# TASK OBJECTIVE
Number these lines as a list, leaving out the blank ones.

---------- RECORDS SHOWN

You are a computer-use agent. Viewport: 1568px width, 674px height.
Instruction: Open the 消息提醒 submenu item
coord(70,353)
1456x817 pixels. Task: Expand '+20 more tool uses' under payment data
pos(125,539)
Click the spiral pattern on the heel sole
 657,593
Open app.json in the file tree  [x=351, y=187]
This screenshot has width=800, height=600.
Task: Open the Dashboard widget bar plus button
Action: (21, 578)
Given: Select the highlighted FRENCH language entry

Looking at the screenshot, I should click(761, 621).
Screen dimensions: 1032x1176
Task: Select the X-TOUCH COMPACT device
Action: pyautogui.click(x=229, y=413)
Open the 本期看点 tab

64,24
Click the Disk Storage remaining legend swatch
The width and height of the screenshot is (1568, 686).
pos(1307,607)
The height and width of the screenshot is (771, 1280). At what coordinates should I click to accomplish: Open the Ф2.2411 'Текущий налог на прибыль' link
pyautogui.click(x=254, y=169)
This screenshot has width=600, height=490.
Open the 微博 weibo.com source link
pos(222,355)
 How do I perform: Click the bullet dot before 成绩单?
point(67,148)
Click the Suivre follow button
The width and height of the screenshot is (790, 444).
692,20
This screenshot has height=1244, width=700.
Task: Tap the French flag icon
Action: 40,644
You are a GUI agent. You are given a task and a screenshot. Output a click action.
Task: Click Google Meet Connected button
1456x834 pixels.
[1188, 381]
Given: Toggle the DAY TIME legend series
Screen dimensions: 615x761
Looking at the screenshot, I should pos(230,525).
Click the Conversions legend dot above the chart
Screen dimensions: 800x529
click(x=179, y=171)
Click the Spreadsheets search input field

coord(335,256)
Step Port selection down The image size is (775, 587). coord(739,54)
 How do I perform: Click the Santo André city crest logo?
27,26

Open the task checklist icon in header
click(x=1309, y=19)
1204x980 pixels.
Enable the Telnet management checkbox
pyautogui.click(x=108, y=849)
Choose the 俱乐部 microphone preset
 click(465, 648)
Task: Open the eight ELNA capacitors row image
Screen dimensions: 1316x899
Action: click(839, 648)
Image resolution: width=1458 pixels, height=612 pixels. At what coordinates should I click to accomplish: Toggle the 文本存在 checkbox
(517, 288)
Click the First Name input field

--------------------

# EXERCISE RESULT
1. You are a computer-use agent. Viewport: 1568px width, 674px height.
2. Instruction: Open the 消息提醒 submenu item
3. coord(70,353)
4. 1456x817 pixels. Task: Expand '+20 more tool uses' under payment data
5. pos(125,539)
6. Click the spiral pattern on the heel sole
7.  657,593
8. Open app.json in the file tree  [x=351, y=187]
9. This screenshot has width=800, height=600.
10. Task: Open the Dashboard widget bar plus button
11. Action: (21, 578)
12. Given: Select the highlighted FRENCH language entry
13. Looking at the screenshot, I should click(761, 621).
14. Screen dimensions: 1032x1176
15. Task: Select the X-TOUCH COMPACT device
16. Action: pyautogui.click(x=229, y=413)
17. Open the 本期看点 tab
18. 64,24
19. Click the Disk Storage remaining legend swatch
20. The width and height of the screenshot is (1568, 686).
21. pos(1307,607)
22. The height and width of the screenshot is (771, 1280). At what coordinates should I click to accomplish: Open the Ф2.2411 'Текущий налог на прибыль' link
23. pyautogui.click(x=254, y=169)
24. This screenshot has width=600, height=490.
25. Open the 微博 weibo.com source link
26. pos(222,355)
27.  How do I perform: Click the bullet dot before 成绩单?
28. point(67,148)
29. Click the Suivre follow button
30. The width and height of the screenshot is (790, 444).
31. 692,20
32. This screenshot has height=1244, width=700.
33. Task: Tap the French flag icon
34. Action: 40,644
35. You are a GUI agent. You are given a task and a screenshot. Output a click action.
36. Task: Click Google Meet Connected button
37. 1456x834 pixels.
38. [1188, 381]
39. Given: Toggle the DAY TIME legend series
40. Screen dimensions: 615x761
41. Looking at the screenshot, I should pos(230,525).
42. Click the Conversions legend dot above the chart
43. Screen dimensions: 800x529
44. click(x=179, y=171)
45. Click the Spreadsheets search input field
46. coord(335,256)
47. Step Port selection down The image size is (775, 587). coord(739,54)
48.  How do I perform: Click the Santo André city crest logo?
49. 27,26
50. Open the task checklist icon in header
51. click(x=1309, y=19)
52. 1204x980 pixels.
53. Enable the Telnet management checkbox
54. pyautogui.click(x=108, y=849)
55. Choose the 俱乐部 microphone preset
56.  click(465, 648)
57. Task: Open the eight ELNA capacitors row image
58. Screen dimensions: 1316x899
59. Action: click(839, 648)
60. Image resolution: width=1458 pixels, height=612 pixels. At what coordinates should I click to accomplish: Toggle the 文本存在 checkbox
61. (517, 288)
62. Click the First Name input field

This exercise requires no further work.